Verruca Needling

Verruca Needling: A new treatment from AKS Podiatry Services

 AKS Podiatry Services are now offering MLS Laser Therapy at their clinics in Whitton and Staines. If you are suffering from musculoskeletal pain, see how our new laser therapy equipment can help. Contact us for information today.

About Verruca

If you have a verruca, it is most likely that you will have caught it from a communal floor such as a swimming pool or changing room but it could just as easily have been at home or on holiday.

The virus that forms a verruca is called the Human Papilloma Virus (HPV) and it can survive for some time outside the body. It can resist desiccation, freezing, and prolonged storage outside of host cells. To become active, it needs a host cell to infect and it finds this in the upper layers of the skin known as the epidermis, often entering through cuts or abrasions.

When the virus has infected the host cell it reproduces until there are a sufficient number of altered cells for a verruca to become visible to the naked eye.

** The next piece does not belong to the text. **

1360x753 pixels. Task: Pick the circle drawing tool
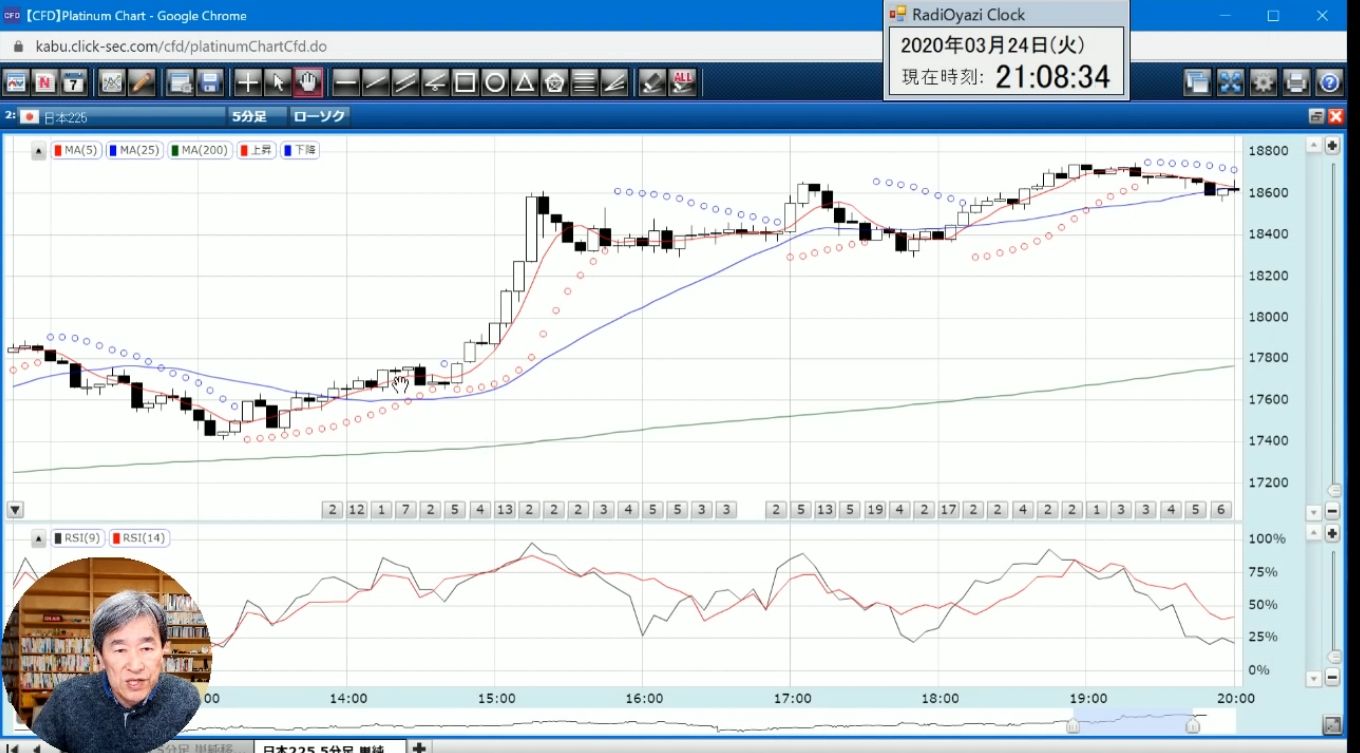coord(495,83)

The only way that a verruca can be successfully treated is if every infected cell is destroyed, and the only way that can be done is through an antibody response. For the same reason we cannot cure the common cold and ‘flu’, we cannot cure verrucae; but the immune system can, given the chance. That is where needling is so useful.

Verruca Needling

As the virus is confined to the epidermis (outer layer of the skin) it is thought that the immune system cannot see it. The way needling works is to push verruca cells from the epidermis through into the dermis and hypodermis or adipose layer (deeper layers of skin) thereby inoculating the underlying tissue. This triggers an immune response; the appropriate antibodies are produced and over the subsequent weeks the verruca undergoes a natural deterioration before ultimately disappearing.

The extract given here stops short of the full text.